Syria crisis 'may resurrect polio'
Refugees fleeing war-torn Syria could resurrect the spectre of polio in Europe, experts have warned.
Europe was declared polio-free by the World Health Organisation (WHO) in 2002, but is now threatened by a new outbreak of the disease reported in Syria, it is claimed.
Two German infection experts writing in The Lancet medical journal highlight the fact that the polio vaccine currently used throughout Europe is not 100% effective.
In parts of Europe where vaccine coverage is low, including Bosnia and Herzegovina, Ukraine, and Austria, immunisation levels may not be high enough to prevent sustained transmission of the polio virus, they stress.
With large numbers of people now fleeing Syria and seeking refuge in neighbouring countries and Europe, polio could reappear in areas that have been free of the disease for decades.
"Vaccinating only Syrian refugees - as has been recommended by the European Centre for Disease Prevention and Control - must be judged as insufficient; more comprehensive measures should be taken into consideration," said Professor Martin Eichner, from the University of Tubingen, and Dr Stefan Brockmann, from the Department of Infection Control in Reutlingen.
The polio vaccine used in most European countries today is the inactivated polio vaccine (IPC), which is injected. It usually forms part of a combined diphtheria, tetanus, whooping cough and polio jab.
While good at preventing paralysis, IPC provides only partial protection from infection, Prof Eichner and Dr Brockmann point out.
Once children were routinely vaccinated with an oral polio vaccine (OPV), taken in the form of mouth drops, which uses a live virus and is more effective. But this was discontinued in the UK and many other countries because in rare cases it can trigger paralysis.
Since only one in 200 polio infections cause symptoms, the virus could be circulating for nearly a year before a single case of paralysis occurs, according to the experts. By this time, hundreds of individuals may be carrying the virus.
Prof Eichner and Dr Brockmann wrote: "Hundreds of thousands of people are fleeing Syria and seek refuge in neighbouring countries and Europe. Because only one in 200 unvaccinated individuals infection with WPV1 (wild-type polio virus 1) will develop acute flaccid paralysis, infected individuals can spread the virus unrecognised.
"Oral polio vaccination provides high protection against acquisition and spreading of the infection, but this vaccine was discontinued in Europe because of rare cases of vaccination-related acute flaccid paralysis.
"Only some of the European Union member states still allow its use and none has a stockpile of oral polio vaccines. Routine screening of sewage for polio virus has not been done in most European countries, but this intensified surveillance measure should be considered for settlements with large numbers of Syrian refugees."
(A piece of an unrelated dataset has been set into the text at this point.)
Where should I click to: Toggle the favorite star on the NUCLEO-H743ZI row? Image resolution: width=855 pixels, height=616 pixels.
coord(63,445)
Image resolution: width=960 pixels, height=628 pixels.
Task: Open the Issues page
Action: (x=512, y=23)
The WHO has confirmed an outbreak of at least 10 cases of polio in Syria, where vaccination coverage has dramatically decreased because of the civil war.
Dr Benjamin Neuman, a virologist at the University of Reading, said: " Where war goes, pestilence, famine and death often follow. Each new baby who is born is at risk of polio until vaccinated, and conflict inevitably disrupts local vaccination efforts.
"Poliovirus has been nearly eradicated for almost a decade now. Most of the last pockets of poliovirus in Somalia, Pakistan, Afghanistan and now Syria have been centres of conflict. It is likely that poliovirus will continue to linger, following conflict around the globe until it is eradicated once and for all.
"The Syrian outbreak puts Europe at risk because of the way we give vaccines. In parts of the world where it is still possible to catch a wild strain of poliovirus, children are usually vaccinated with a live but genetically weakened poliovirus which gives excellent protection but has a tiny risk of changing back to the more dangerous form.
"However, in parts of the world where polio has been eradicated, like the UK, children are usually given a killed vaccine. It doesn't protect quite as well but it cannot mutate, so it protects reasonably well while preventing polio from being accidentally reintroduced to a country.
"Vaccination is never perfect, so despite being vaccinated, a small percentage of children in the UK would be at risk of contracting polio if they were exposed to the virus. Until the virus is completely extinct, it is essential that we continue to vaccinate our children."